Sunfish & Other Stories On Green Lake
Lake folks are a special, specific breed. Whether from the Midwest or South, those who congregate in small communities, generations old and intertwined, around the water rarely escape its pull. Sierra Falconer, in her warm and sharply observed debut, connects four small stories into her community anthology. The first two stories—about a girl learning to sail her grandfather’s boat and a band camp kid struggling with his desires—are strongest and most focused, but the latter two—about a fisherman’s tall tale and the woman who wants to believe it, and two sisters dreaming of the future as they run a bed-and-breakfast—still contain their winning moments. Throughout, though, Falconer finds honesty in her characters. They’re not all hokey feel-good rural saints. Some are stubborn, and stupid, and prejudiced, and downright mean. But that feels right. Just like you want to have the backs of some people, the imaginative and the inspired, you want to roll your eyes at the assholes around them. Sunfish & Other Stories On Green Lake is as bright and varied as a short-story collection centered on a specific town and its unfulfilled inhabitants, and an impressive showcase for a filmmaker operating in multiple impressive modes over the course of a streamlined tour around the lake.
The Things You Kill
A slick, cerebral family drama from Alireza Khatami (Terrestrial Verses), The Things You Kill is dreamy, sexually tense, and obsessed with the parts of us that we don’t want to acknowledge in the cold light of day. A large Turkish cast falls apart when an ailing family matriarch dies in the middle of the night. How did she really die? What can be done about it? Will it change anything at all?
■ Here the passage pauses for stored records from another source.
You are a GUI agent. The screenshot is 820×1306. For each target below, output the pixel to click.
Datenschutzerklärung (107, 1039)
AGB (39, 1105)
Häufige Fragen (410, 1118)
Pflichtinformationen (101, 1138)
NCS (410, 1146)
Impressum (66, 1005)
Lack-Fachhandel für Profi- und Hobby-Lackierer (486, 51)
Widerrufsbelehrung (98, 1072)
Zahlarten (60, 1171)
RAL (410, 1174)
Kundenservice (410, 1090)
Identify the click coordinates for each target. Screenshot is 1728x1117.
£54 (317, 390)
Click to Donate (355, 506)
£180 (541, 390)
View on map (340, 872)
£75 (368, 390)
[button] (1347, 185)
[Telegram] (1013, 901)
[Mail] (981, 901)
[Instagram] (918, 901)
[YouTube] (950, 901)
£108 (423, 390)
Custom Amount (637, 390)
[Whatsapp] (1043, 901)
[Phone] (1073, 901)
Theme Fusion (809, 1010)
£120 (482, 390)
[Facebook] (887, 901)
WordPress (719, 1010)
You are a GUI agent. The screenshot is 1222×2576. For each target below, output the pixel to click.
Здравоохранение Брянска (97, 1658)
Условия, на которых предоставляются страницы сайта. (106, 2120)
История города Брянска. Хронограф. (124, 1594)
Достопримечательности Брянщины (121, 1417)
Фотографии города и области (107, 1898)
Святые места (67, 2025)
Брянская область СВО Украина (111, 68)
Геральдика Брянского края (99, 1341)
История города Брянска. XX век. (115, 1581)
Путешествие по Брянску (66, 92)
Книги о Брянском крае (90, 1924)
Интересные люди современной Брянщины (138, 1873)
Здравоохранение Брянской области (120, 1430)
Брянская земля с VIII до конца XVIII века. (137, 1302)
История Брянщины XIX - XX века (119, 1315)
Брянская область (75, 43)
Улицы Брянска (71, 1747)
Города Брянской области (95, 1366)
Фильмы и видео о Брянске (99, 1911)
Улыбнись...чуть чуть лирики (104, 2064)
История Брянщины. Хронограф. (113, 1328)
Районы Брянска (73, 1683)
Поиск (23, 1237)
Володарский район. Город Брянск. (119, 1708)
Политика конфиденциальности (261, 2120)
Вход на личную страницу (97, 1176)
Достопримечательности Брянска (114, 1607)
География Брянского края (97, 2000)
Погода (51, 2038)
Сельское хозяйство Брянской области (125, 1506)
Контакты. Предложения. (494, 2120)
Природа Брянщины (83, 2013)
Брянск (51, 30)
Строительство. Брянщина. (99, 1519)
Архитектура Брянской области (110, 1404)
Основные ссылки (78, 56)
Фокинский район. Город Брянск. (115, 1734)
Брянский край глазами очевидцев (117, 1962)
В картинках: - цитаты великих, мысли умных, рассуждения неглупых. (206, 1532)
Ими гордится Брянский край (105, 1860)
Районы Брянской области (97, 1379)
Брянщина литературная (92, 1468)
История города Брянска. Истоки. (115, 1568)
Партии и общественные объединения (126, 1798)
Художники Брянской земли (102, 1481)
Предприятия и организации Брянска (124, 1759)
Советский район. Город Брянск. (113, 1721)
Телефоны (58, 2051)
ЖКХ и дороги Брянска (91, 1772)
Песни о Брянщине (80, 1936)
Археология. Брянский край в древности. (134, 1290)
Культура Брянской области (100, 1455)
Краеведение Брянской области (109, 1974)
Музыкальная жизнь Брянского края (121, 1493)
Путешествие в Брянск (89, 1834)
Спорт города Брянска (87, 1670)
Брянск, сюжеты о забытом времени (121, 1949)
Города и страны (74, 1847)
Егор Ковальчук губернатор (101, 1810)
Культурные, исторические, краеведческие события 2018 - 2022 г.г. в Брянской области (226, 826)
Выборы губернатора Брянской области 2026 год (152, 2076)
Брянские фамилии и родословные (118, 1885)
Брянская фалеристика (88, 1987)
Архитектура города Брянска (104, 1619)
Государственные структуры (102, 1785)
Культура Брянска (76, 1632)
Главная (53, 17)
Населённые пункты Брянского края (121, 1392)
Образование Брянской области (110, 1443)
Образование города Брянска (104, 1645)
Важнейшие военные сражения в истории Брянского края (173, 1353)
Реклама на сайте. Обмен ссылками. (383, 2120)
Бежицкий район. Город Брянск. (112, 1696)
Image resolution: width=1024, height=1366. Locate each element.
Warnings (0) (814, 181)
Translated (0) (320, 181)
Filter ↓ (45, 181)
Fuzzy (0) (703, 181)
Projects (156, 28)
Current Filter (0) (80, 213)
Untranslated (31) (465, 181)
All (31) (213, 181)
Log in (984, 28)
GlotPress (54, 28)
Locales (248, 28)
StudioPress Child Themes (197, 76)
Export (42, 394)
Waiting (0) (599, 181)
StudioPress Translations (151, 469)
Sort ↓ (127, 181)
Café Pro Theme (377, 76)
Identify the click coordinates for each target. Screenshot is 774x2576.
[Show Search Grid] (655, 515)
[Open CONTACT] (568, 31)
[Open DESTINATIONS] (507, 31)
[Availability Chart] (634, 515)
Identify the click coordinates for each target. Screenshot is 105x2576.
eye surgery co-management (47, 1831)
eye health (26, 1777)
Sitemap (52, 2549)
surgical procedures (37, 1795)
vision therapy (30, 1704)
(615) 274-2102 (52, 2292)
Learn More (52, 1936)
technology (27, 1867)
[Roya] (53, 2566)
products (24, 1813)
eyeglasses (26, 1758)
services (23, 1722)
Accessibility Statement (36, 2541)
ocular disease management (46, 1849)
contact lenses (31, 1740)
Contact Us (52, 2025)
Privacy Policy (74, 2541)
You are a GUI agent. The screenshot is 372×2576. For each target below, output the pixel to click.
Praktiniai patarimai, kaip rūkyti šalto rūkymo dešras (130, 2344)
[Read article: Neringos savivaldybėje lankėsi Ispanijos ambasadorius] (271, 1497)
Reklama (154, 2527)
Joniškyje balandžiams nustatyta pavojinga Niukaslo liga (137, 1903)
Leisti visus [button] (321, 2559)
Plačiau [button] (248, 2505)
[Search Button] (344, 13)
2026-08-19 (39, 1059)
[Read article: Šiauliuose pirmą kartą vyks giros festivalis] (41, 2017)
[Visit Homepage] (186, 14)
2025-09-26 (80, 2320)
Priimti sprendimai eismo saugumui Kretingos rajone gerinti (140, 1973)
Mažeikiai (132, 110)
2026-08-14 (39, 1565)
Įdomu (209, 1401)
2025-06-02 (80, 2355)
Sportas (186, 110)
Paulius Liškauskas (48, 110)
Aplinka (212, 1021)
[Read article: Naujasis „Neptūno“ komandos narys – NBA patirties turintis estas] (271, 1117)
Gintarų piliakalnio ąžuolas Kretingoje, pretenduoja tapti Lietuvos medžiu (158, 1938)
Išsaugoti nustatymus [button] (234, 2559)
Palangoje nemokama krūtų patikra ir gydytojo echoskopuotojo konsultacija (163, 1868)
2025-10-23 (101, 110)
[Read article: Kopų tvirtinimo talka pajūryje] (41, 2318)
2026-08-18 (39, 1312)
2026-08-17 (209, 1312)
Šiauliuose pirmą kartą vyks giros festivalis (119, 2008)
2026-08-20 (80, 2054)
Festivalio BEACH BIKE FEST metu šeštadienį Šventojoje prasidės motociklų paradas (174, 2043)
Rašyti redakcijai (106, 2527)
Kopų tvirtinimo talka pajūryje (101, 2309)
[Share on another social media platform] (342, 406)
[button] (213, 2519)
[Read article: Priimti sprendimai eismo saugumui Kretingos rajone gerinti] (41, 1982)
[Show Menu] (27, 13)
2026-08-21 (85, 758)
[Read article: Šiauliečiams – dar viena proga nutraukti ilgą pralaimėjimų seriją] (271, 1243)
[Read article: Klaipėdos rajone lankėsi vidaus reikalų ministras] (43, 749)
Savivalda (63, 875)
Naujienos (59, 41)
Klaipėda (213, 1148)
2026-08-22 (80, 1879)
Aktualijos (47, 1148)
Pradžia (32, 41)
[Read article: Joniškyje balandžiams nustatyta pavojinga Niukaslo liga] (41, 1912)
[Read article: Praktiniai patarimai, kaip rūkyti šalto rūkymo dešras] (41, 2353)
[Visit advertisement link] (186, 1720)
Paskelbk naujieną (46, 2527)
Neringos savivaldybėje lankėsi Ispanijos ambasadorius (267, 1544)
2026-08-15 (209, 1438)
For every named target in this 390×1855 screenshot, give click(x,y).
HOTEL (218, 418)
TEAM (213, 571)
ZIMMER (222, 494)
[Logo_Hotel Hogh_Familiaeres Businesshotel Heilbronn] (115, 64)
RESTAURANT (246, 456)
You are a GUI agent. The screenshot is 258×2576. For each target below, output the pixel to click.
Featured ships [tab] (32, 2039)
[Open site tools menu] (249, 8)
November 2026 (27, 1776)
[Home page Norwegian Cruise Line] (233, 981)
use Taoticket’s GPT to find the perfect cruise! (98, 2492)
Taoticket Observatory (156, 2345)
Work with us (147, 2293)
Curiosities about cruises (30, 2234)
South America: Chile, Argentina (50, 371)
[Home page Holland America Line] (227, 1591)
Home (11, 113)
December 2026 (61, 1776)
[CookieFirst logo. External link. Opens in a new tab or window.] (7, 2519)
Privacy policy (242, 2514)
As these questions haunt her college professor son (Ekin Koç), he enlists his mysterious hired help (Erkan Kolçak Köstendil) to help answer them. What unfolds is a dense narrative about masculinity, interpretation, and how we perceive ourselves. Khatami shoots it all with restraint, then deploys a few shocking bursts of style to reorient his audience.
The Ugly Stepsister
Turning Cinderella into a Victorian Substance, Emilie Blichfeldt’s first feature The Ugly Stepsister brutalizes its heroine as she pursues the hand of the local prince. Naturally, the stepsister is infatuated with the handsome, poetry-writing royalty, but her cruel gold digger mother is the driving force here, which leads to endless grotesque body modifications as she gets ready for the all-important ball—it’s looksmaxxing at its most horrific. A nasty and mean take on the fairy tale with a stellar lead turn from Lea Myren (who is almost always screaming, vomiting, or on the verge of either), The Ugly Stepsister savages the beauty industry as medieval torture. Brothers Grimm, eat your hearts out.